◆ **Excerpted records**:
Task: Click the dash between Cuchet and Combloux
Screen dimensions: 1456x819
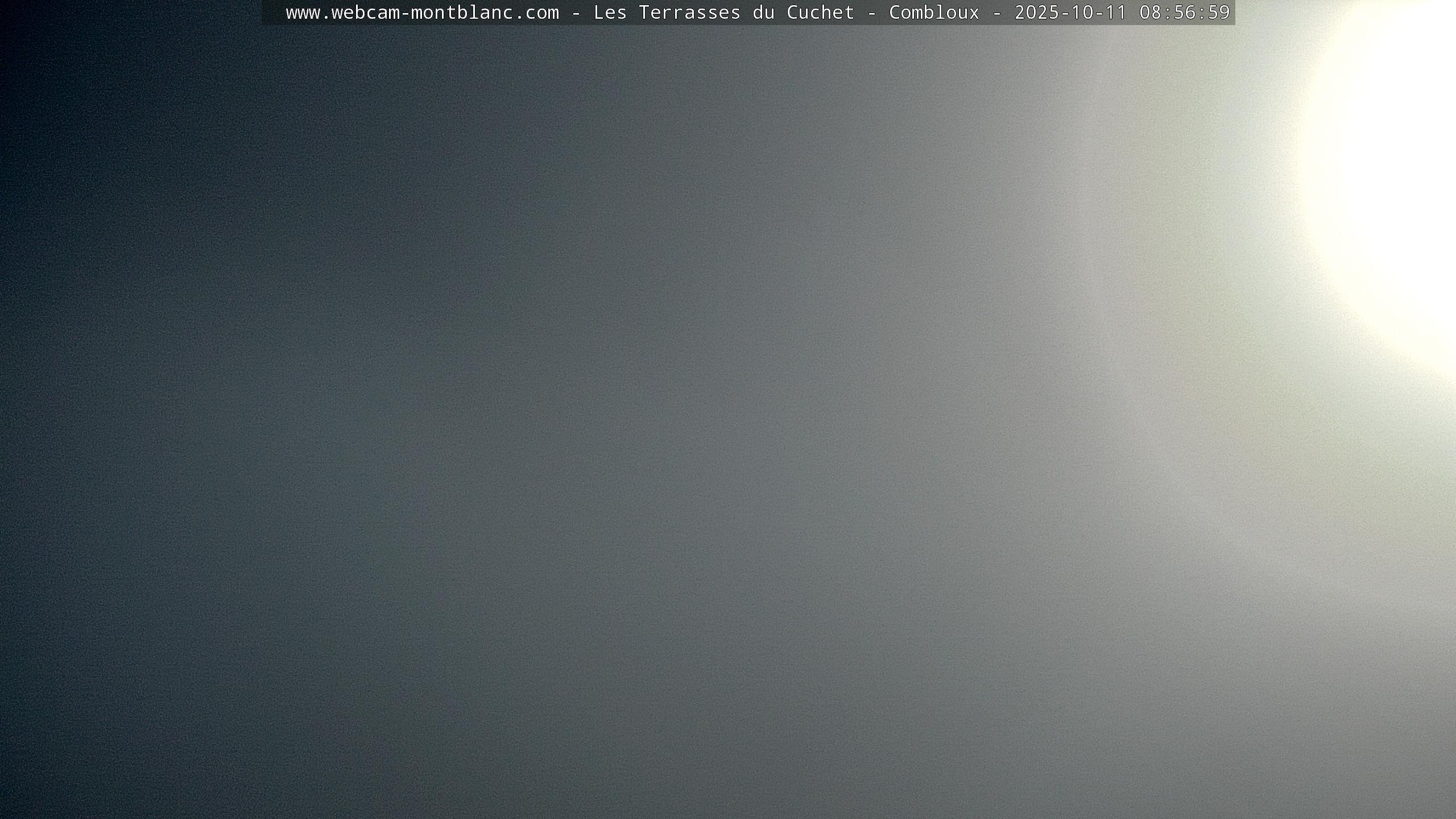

--

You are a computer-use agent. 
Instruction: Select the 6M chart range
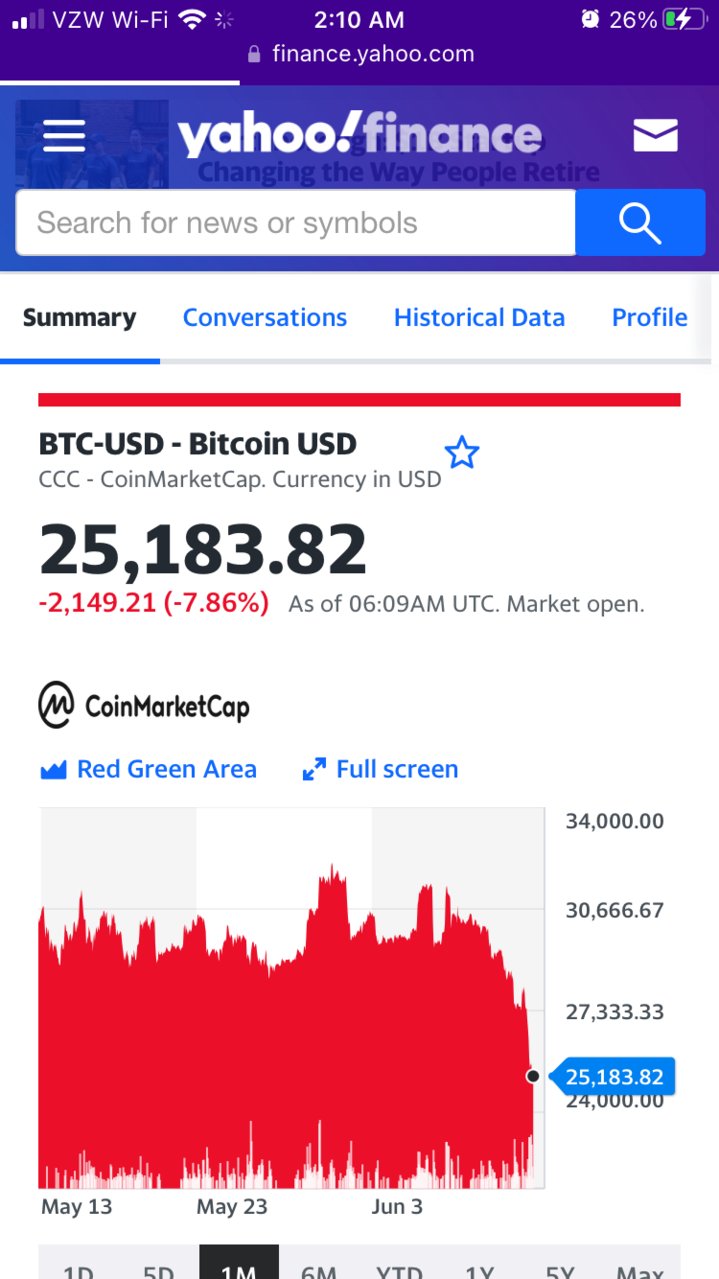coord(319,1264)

--

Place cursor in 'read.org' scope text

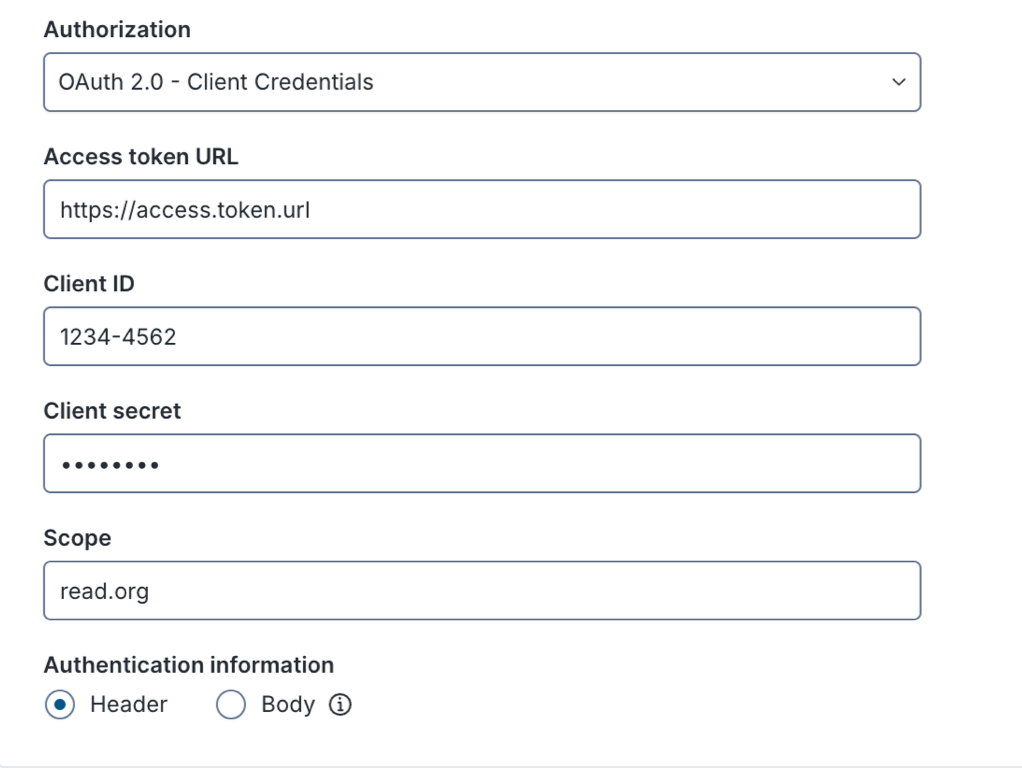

◆ **Instruction**: Pull out each line of the data above that contains the string "dash", copying every one unchanged.

◆ **Expected answer**:
Task: Click the dash between Cuchet and Combloux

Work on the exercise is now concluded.